Feds Want a National Medical Marijuana Registry – But Why?

As Congress continues to drag its heels on marijuana decriminalization, at least one federal agency wants to create a national medical marijuana registry. That seems rather curious. On its face, the National Institute on Drug Abuse (NIDA) plan seems to be about nothing more than research and tracking. But could there be something else to it?

We will ultimately find out through the course of time. At least that is the plan. Right now, the bigger question is who will take up the NIDA on its $1.5 million offer to develop a tracking program. That’s an awful lot of money to turn down if you have the technical capabilities to give the government what it wants.

Funding for Research

In its recent request for applications, the NIDA says it wants to fund opportunities to “inform research, policy, and clinical recommendation practices on medicinal cannabis, associated conditions, and outcomes.” A simple English translation dictates that the government wants to know how patients are buying medical cannabis, what they are buying, and whether it is actually working. That takes us back to the question of why.

It could be that the NIDA is genuinely interested in knowing all of this. It could be that the agency simply has money to spend. It could even be that agency officials know that Congress will ultimately decriminalize marijuana and they want to be ready with a research tool when that time comes.

Should their national registry be complete before Congress acts, they are going to run up against some significant problems. The potential pitfalls call into question just how reliable registry data will actually be. And without reliable data, there is no point in tracking anything.

Lack of Standardization

Right off the top, a national registry would suffer from a lack of standardization. Just the differences between medical-only and recreational states would skew the data to some degree. Consider Utah and Colorado.

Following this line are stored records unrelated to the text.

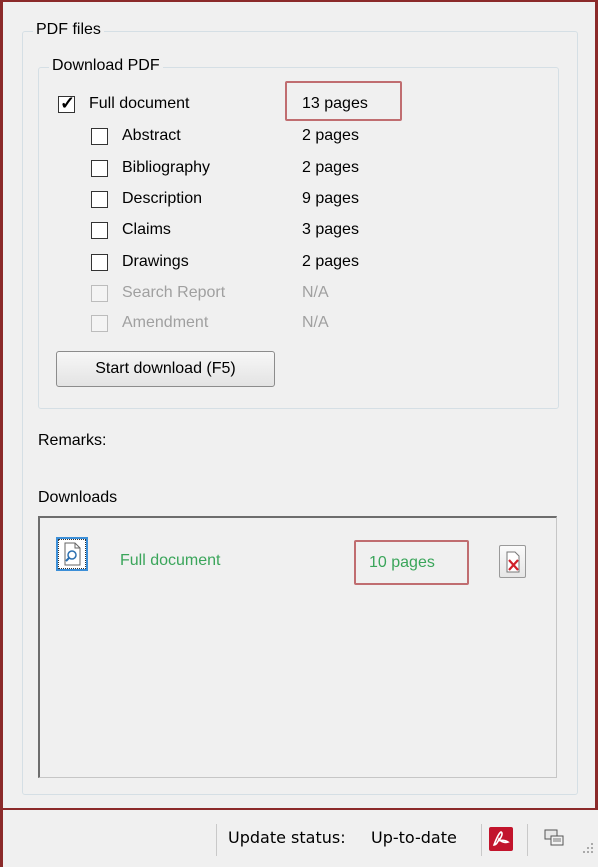 This screenshot has width=598, height=867. Describe the element at coordinates (106, 66) in the screenshot. I see `download-pdf-legend: Download PDF` at that location.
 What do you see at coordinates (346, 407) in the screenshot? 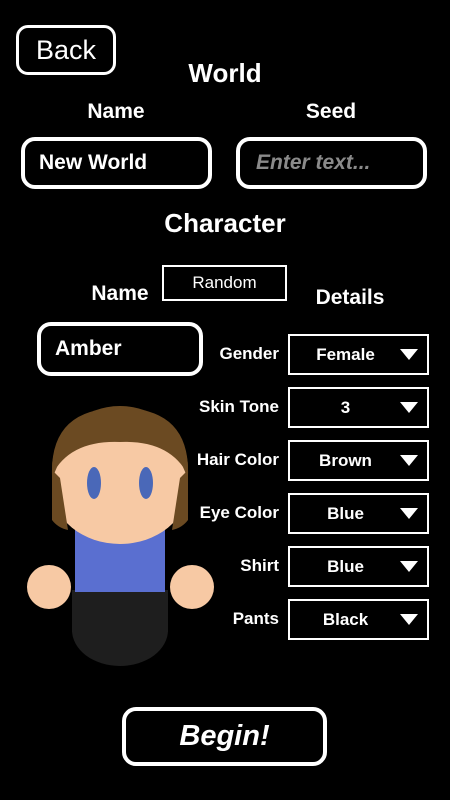
I see `skin-tone-value: 3` at bounding box center [346, 407].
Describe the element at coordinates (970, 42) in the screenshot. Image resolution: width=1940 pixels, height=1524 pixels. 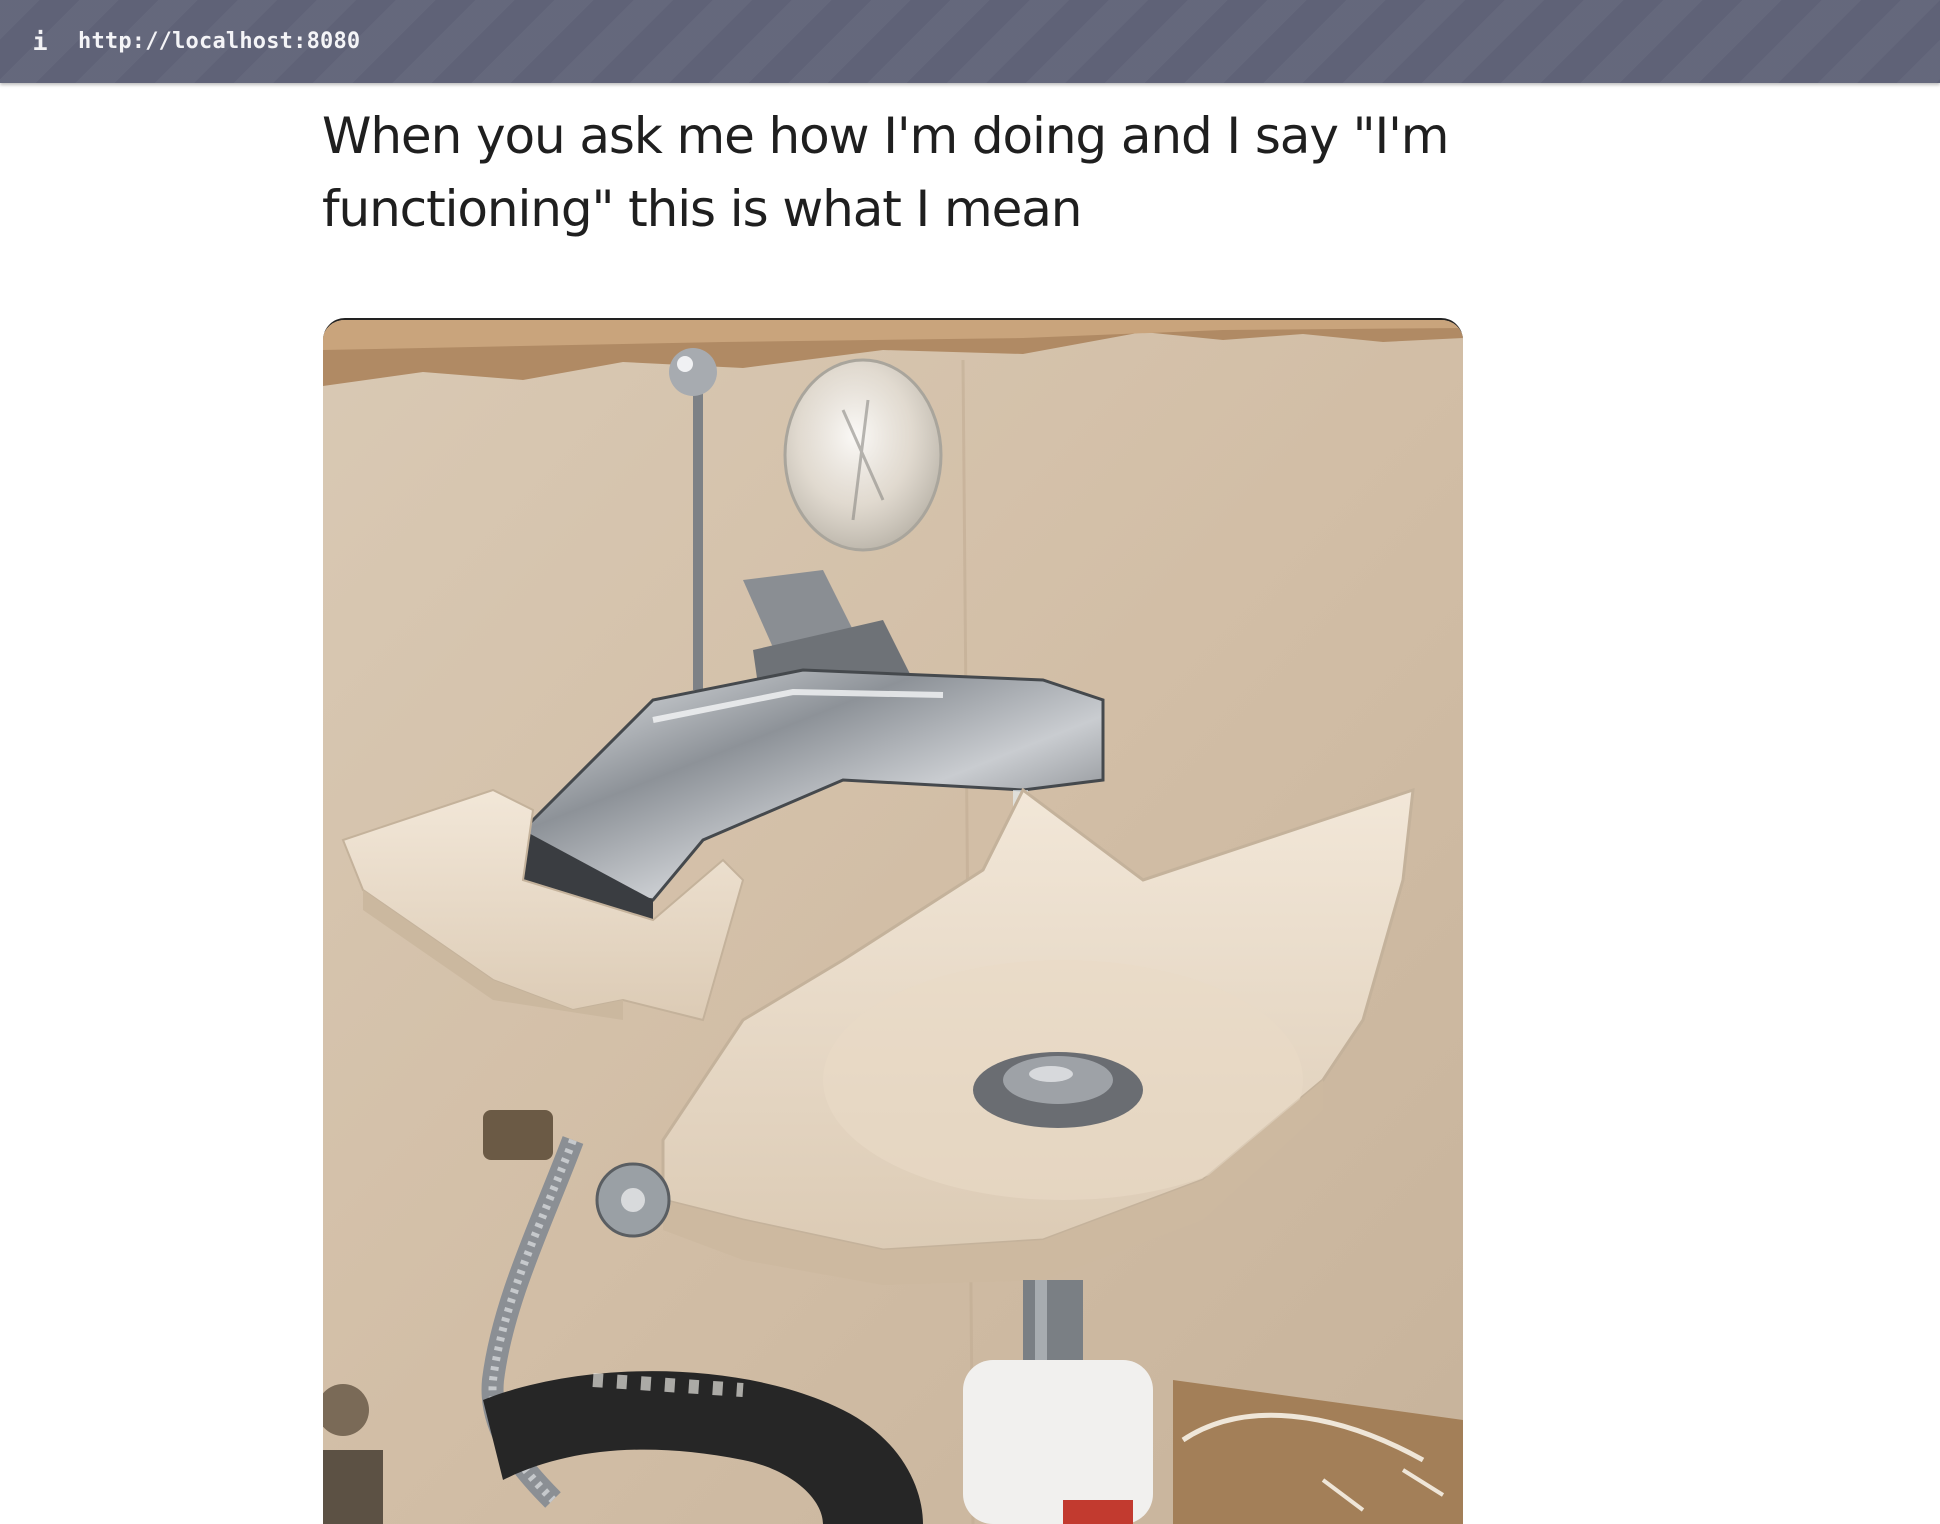
I see `browser-address-bar: i http://localhost:8080` at that location.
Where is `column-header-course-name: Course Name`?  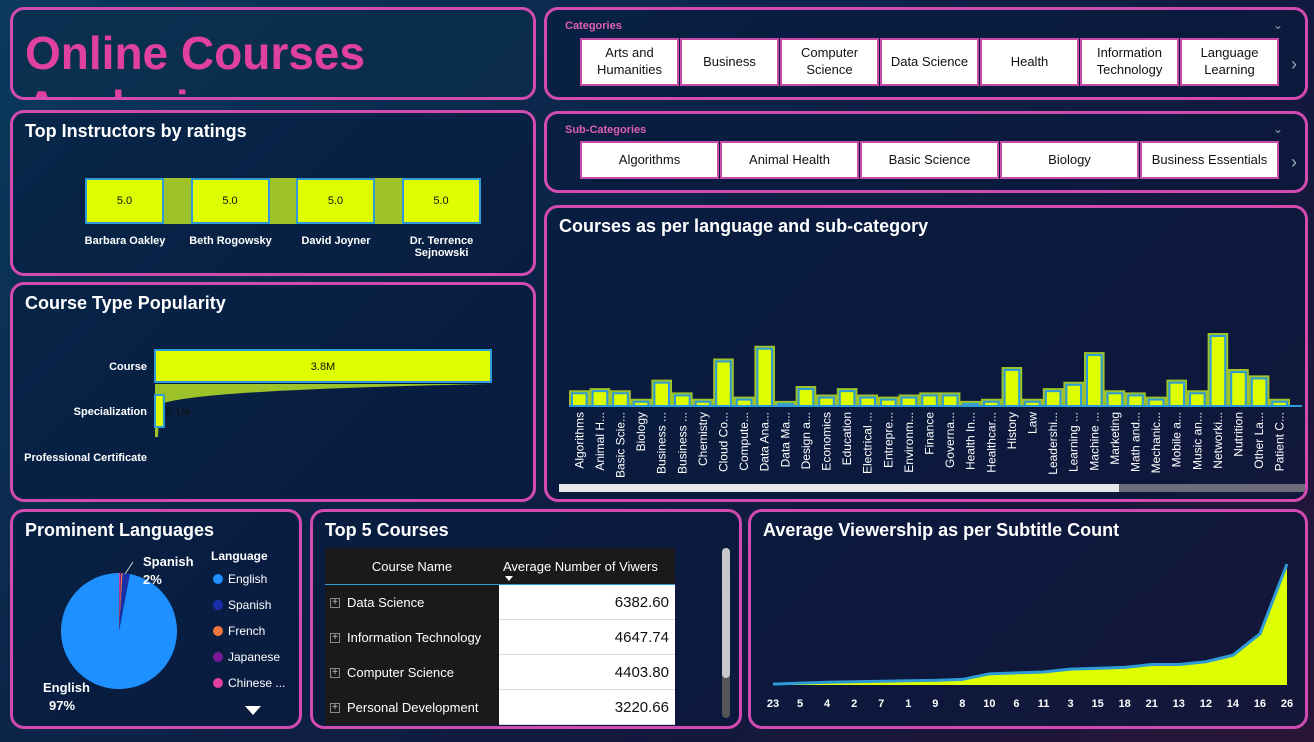 column-header-course-name: Course Name is located at coordinates (412, 566).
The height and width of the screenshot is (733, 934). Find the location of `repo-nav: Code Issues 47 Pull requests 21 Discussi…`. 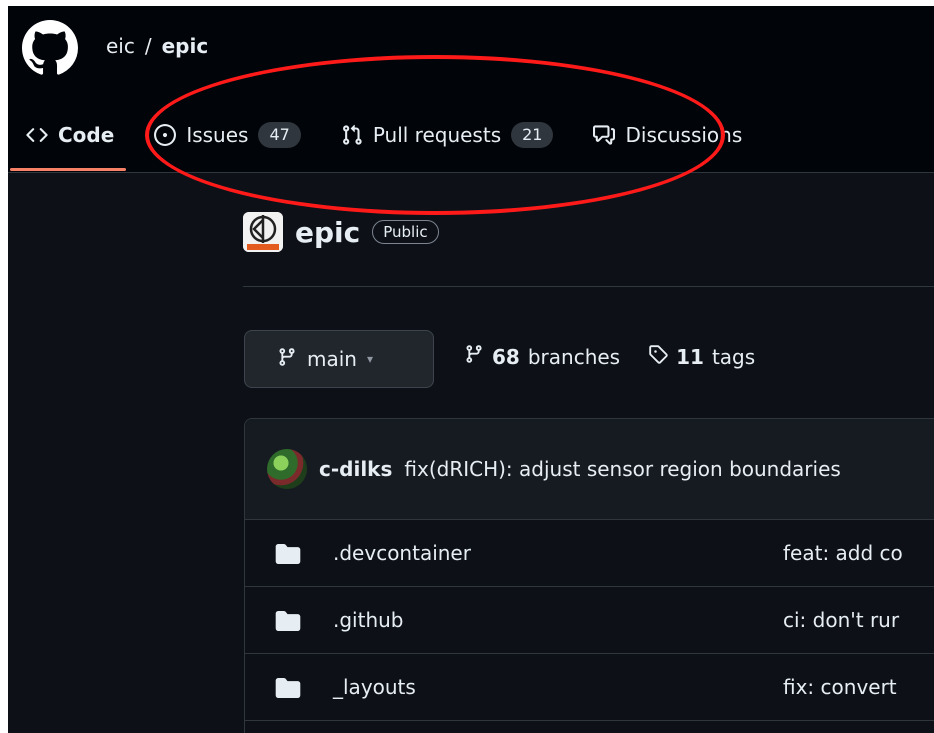

repo-nav: Code Issues 47 Pull requests 21 Discussi… is located at coordinates (396, 136).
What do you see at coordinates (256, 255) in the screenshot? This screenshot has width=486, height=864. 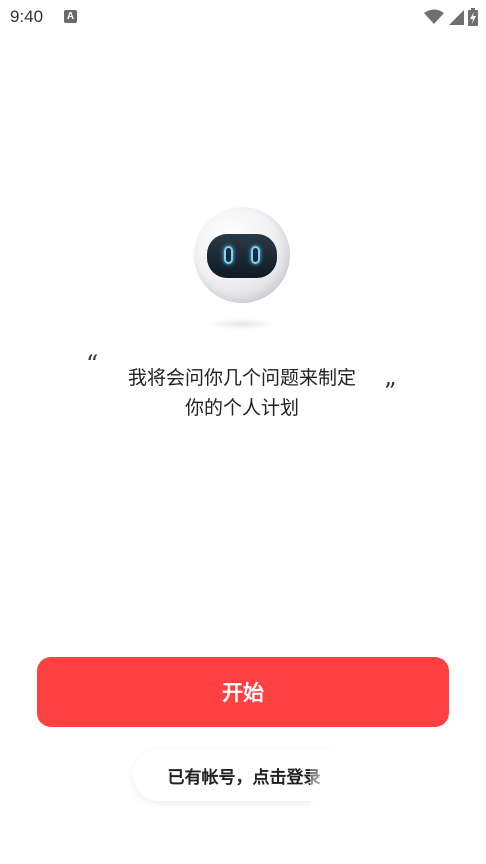 I see `robot-right-eye` at bounding box center [256, 255].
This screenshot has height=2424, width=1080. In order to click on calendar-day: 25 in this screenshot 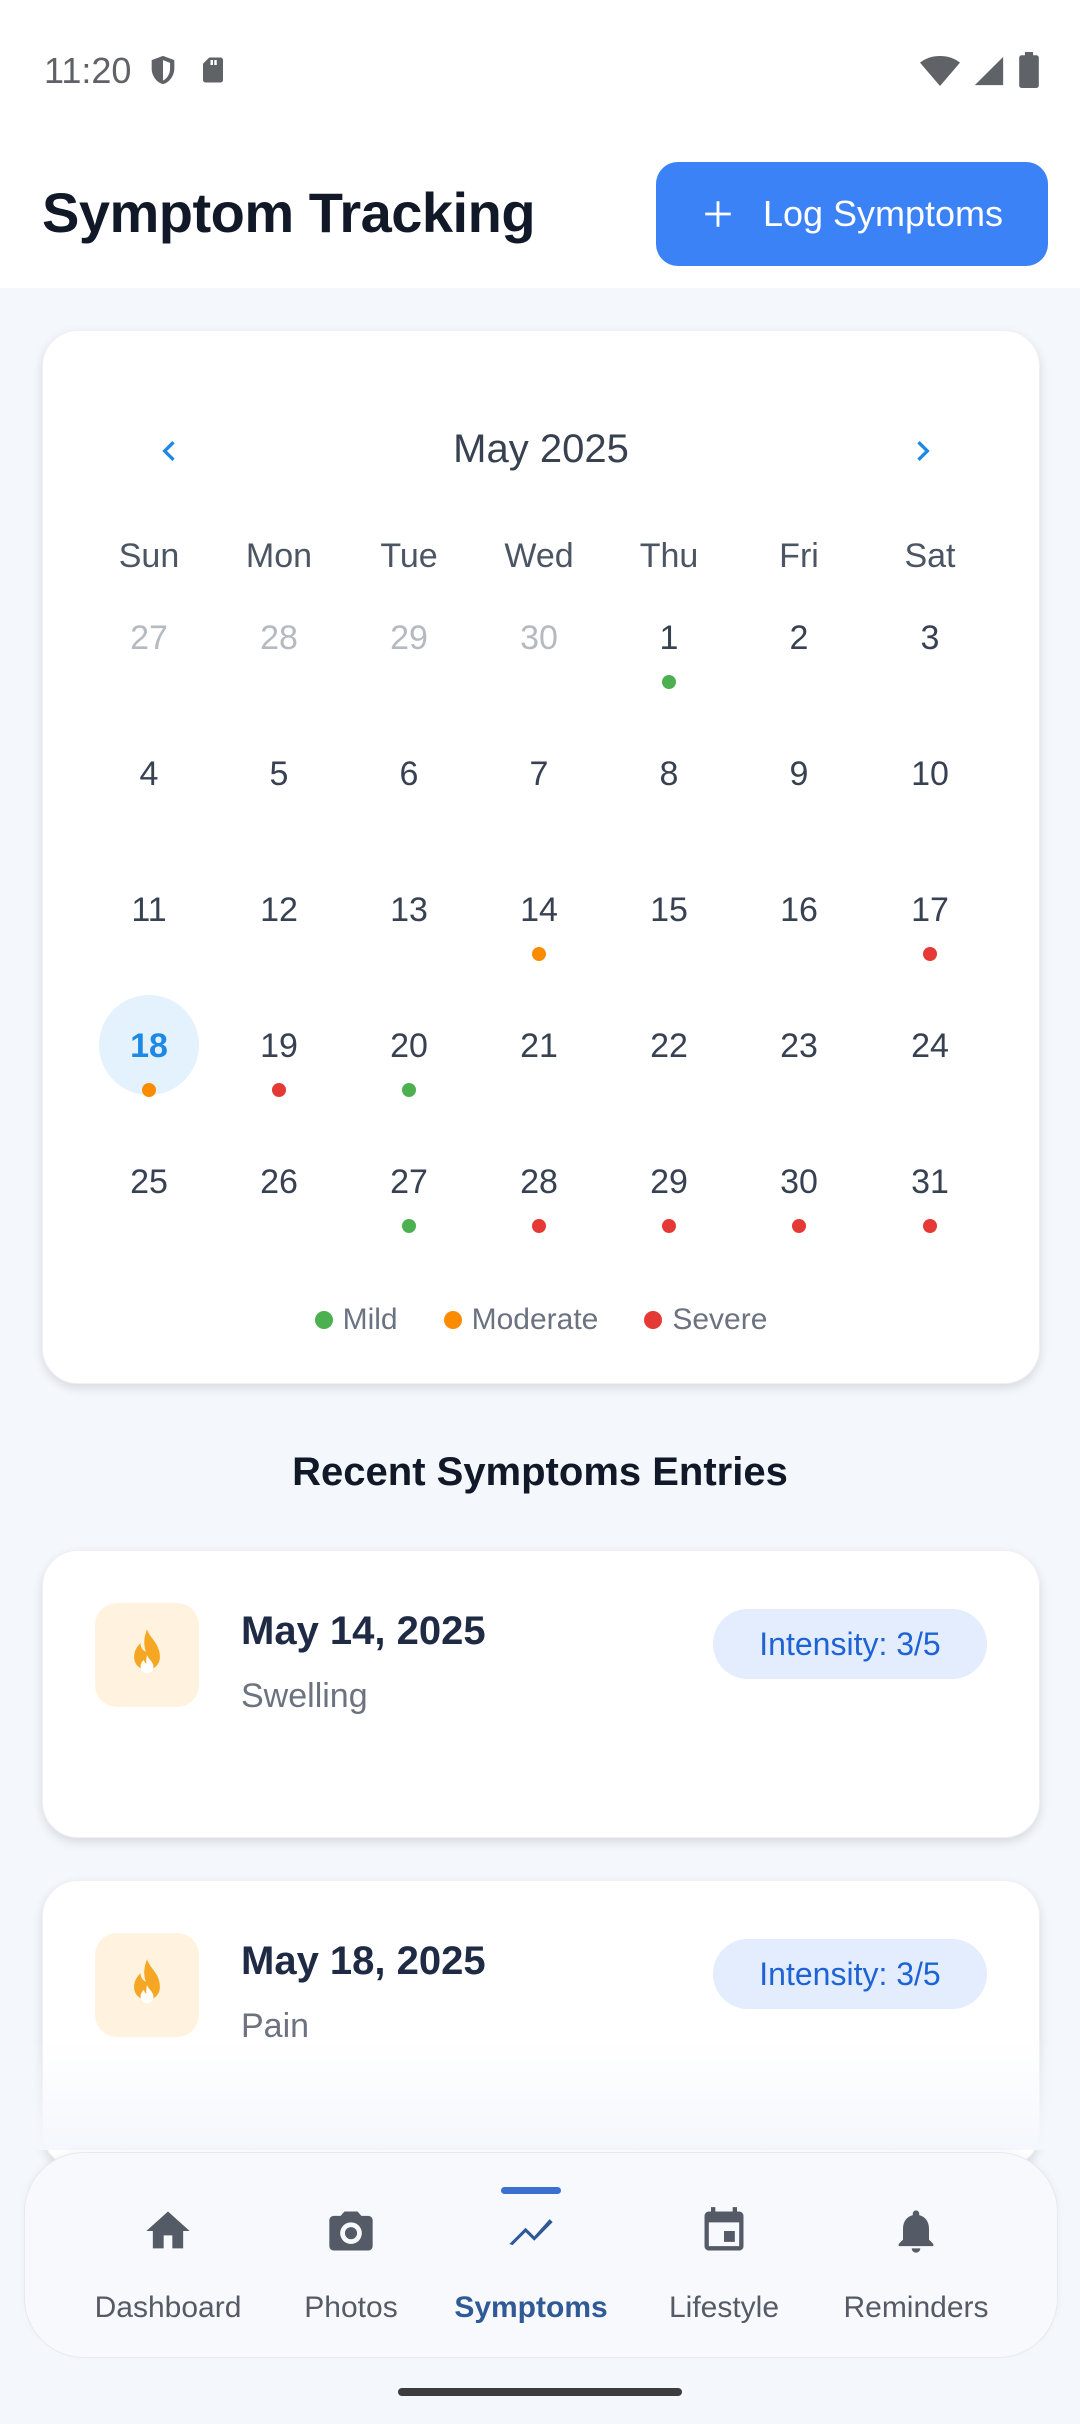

Utah is a medical-only state. If you want to use cannabis there, you must first obtain a medical cannabis card after meeting with a medical provider. All your cannabis products must be purchased from a state licensed pharmacy, like Brigham City’s Beehive Farmacy. Assuming the state is willing to fully cooperate with reporting, the NIDA could probably get some rock-solid information.

In Colorado, residents enjoy full decriminalization. Any adult of legal age can walk into a dispensary and buy cannabis in multiple forms. So how many consumers will go through the hassle of seeing a doctor and obtaining a card? We need to assume a certain percentage will not. Their data becomes unknowable to a federal registry because no one is reporting it.

Different Medical Products

Another challenge is the differences between medical products. In Utah, medical cannabis cannot be smoked. In Colorado, it can. States have different regulations when it comes to everything from THC content to product labeling. So many differences make it nearly impossible to provide a federal registry with any kind of consistent data.

All of that aside, any type of national registry is going to draw suspicions from cannabis users for as long as federal prohibition remains in place. It is hard to imagine any legal cannabis user agreeing to voluntarily provide data. Therefore, the NIDA will have to collect data from pharmacies and dispensaries while keeping the whole thing hush-hush.

Of course, all the implications of a national registry are but mere speculation. All we know right now is that one federal agency wants to start tracking medical marijuana. Whether or not it ever happens remains to be seen.